Cedar Roof

The wheelhouse is based on a very old design that was in evidence in many parts of Europe in pre-Roman times. The common form of roofing that was used at that time was thatch. Because good thatch is a material difficult to get in New England, I chose to use cedar shingles instead. Since cedar shingles can be easily tapered with knife or bock plane, they are a good choice for a conical roof. They also have a primitive organic look, and indeed, have been in use as roofing for nearly as long as thatch. However, in 1990, when I completed the wheelhouse, getting decent cedar shingles proved to be almost as difficult as trying to find a source for thatch.
              After doing a lot of research, I ended up using a white cedar shingle that was of a lower quality than I would have liked because it was all I could afford, and it was all I could get. The finished roof was beautiful, however, and complimented the design of the building well, but the cedar has aged poorly and now it is time for the shingles to be replaced.

The old shingles need to be replaced

The old shingles need to be replaced

              The roof of the tool shed is in even worse shape because it has been overshadowed by a huge hemlock and does not get as much air or sun.
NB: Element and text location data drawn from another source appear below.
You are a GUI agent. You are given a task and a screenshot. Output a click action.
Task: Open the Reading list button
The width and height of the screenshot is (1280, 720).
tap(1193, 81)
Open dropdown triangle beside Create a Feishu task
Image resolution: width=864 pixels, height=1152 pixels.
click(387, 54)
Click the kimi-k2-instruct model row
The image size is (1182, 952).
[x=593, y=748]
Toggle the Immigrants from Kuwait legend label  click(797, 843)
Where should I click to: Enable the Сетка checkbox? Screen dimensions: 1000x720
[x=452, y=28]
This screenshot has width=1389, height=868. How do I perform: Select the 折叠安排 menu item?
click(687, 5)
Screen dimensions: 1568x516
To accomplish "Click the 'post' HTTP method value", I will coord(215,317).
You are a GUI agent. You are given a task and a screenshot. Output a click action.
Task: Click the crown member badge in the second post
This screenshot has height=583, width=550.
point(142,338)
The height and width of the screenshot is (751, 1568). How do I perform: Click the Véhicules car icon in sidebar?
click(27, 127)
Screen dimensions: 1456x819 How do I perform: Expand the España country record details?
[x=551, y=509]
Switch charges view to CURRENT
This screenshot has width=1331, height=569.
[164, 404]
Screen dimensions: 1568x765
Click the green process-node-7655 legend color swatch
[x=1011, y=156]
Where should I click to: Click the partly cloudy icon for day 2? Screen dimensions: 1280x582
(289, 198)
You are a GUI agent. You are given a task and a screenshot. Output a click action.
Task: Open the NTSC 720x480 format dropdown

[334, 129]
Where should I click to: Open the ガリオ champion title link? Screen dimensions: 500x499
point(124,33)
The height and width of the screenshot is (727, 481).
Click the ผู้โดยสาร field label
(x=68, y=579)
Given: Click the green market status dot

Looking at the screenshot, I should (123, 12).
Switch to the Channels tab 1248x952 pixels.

close up of tool shed roof

close up of tool shed roof

tool shed roof

tool shed roof

              A lot has changed since 1990. One thing that has changed is that the average person can access a global market though the internet. It came as a surprise to me that I could now buy a much higher quality shingle directly from a mill in British Columbia for less money than I spent on the roof in 1990. Even given the outrageous cost of shipping, there was simply no comparison. I could buy a much better product, directly from the manufacturer, skip the middleman, and pay less. That is the good news.
              The bad news is that since 1990 the construction world appears to have become obsessed with  power tools. When I went to buy the nails for the actual shingling, they proved to be hard to find. Several big-box-home centers have moved to town since the 90’s. Some of their sales people seemed to have some difficulty grasping the concept of a nail that is not driven by a pneumatic tool. One salesman, when I explained that I did not have a pneumatic nail gun, or compressor, assured me that was no problem, he could sell me one. When I explained that I had no desire to buy a nail gun and compressor because I already own several hammers, he clearly had difficulty understanding what I was saying. When I further explained that there is road going into the building that I am working on, and that there is no electricity, he went away and had a nervous breakdown.
              Fortunately, there is a small building supply company, not too far away, which has been run by the same family for several generations. I walked in:
              “Hey Mark, any chance you have 5d hot-dip nails?”
              “Sure Ted, 5lb, 25lb, or 50lb box?”
              “50lb.”
              “No problem. Middle building out back.”
              Of course, they also sell hammers at this place, so clearly they knew about nails.

New shingles, stacked and ready for dry weather

New shingles, stacked and ready for dry weather

   

              The next step will be to find a window of five or six days when the weather forecast is not for rain…we have not had that since May…but perhaps in September.